Cancer Data Science Pulse

Machine Learning and Computer Vision Offer a New Way of Looking at Cancer

Copious amounts of data are being collected each day, and researchers are seeking more efficient ways to take advantage of these deep reservoirs of information. One way is through the use of artificial intelligence (AI) and machine-assisted technology.

Once a sci-fi fantasy, AI is now a part of our everyday lives. Virtual assistants, such as Siri and Alexa, can place grocery orders and control other “smart” devices throughout our homes. Self-driving cars are a reality and robots can deliver carry-out orders. Not surprisingly, this robust technology has captured the attention of biomedical scientists as we seek to advance our abilities to understand, diagnose, and treat diseases; and improve public health.

The potential for AI to reshape the health care field and to effectively bring precision medicine into routine clinical care is seemingly boundless. Here we look at a branch of AI called Computer Vision (CV). This technology shifts tasks, such as interpreting an MRI or reading a histology slide—which have long been associated with humans—to an automated machine-based system. It’s giving us a new way to understand and analyze images and has broad implications, particularly for the field of cancer research.
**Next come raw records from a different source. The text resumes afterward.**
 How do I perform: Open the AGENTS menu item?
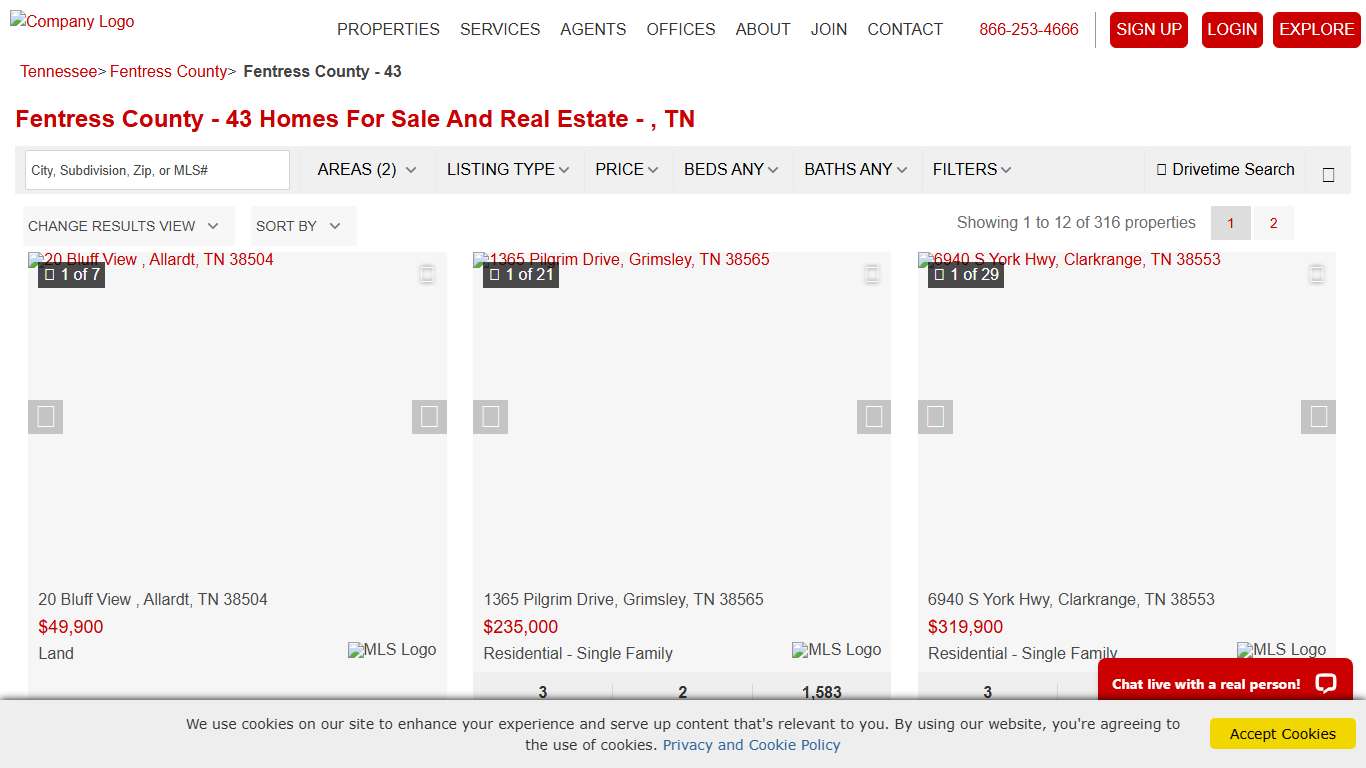point(593,29)
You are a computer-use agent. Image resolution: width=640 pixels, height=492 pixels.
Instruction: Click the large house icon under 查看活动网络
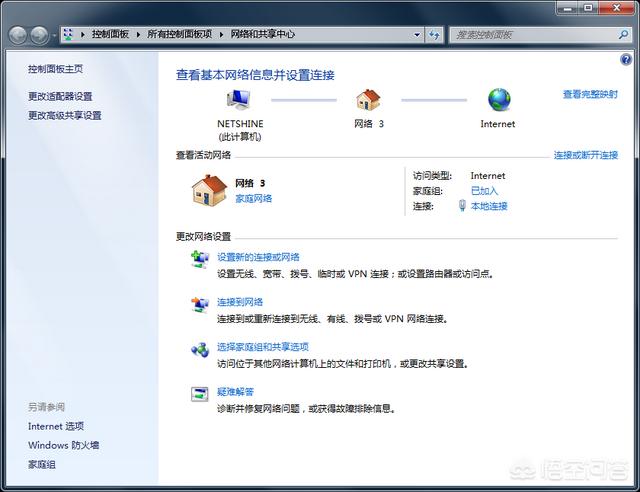pos(209,190)
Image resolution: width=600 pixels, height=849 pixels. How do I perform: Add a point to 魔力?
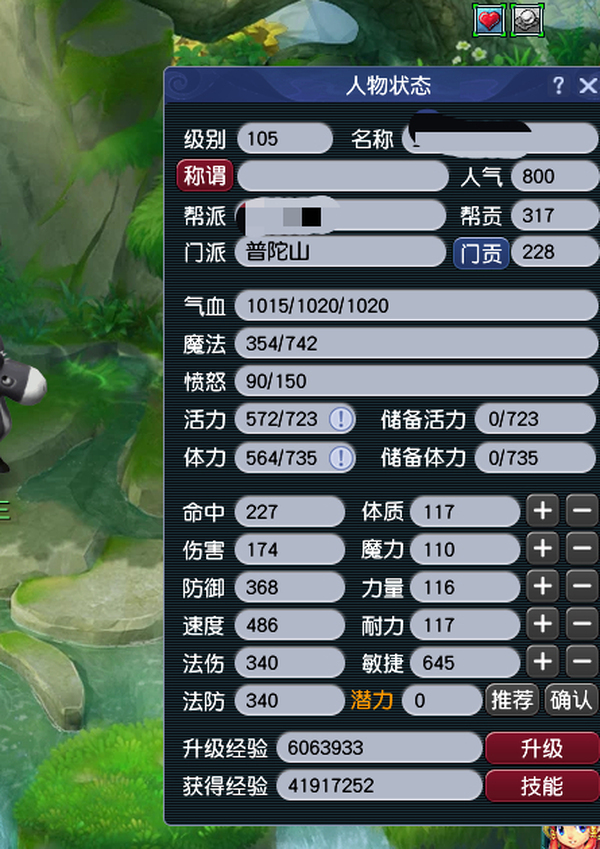(543, 548)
This blog examines a technique described by Dr. James Zou of Stanford University in a recent Center for Biomedical Informatics and  Information Technology (CBIIT) Data Science Seminar. He showed how this technology is helping to create a new data-driven “language of morphology” that allows us to be more precise in our study of histological images. In much the same way that computers help propel self-driving cars along busy roadways, this technology offers a faster, less-subjective method for assessing disease. Moreover, with the right training, the use of CV in clinical medicine is proving to be at least as accurate as the human eye.

Image Recognition

Dr. Zou and his team initially used CV as a way to supplement or even replace humans in interpreting echocardiograms (also called ECGs or EKGs). ECGs are the chief diagnostic tool for monitoring heart function; however, interpreting them can be a time-consuming, repetitive, and subjective task. Waiting for ECG assessments also can be a bottleneck, making this an ideal candidate for automation.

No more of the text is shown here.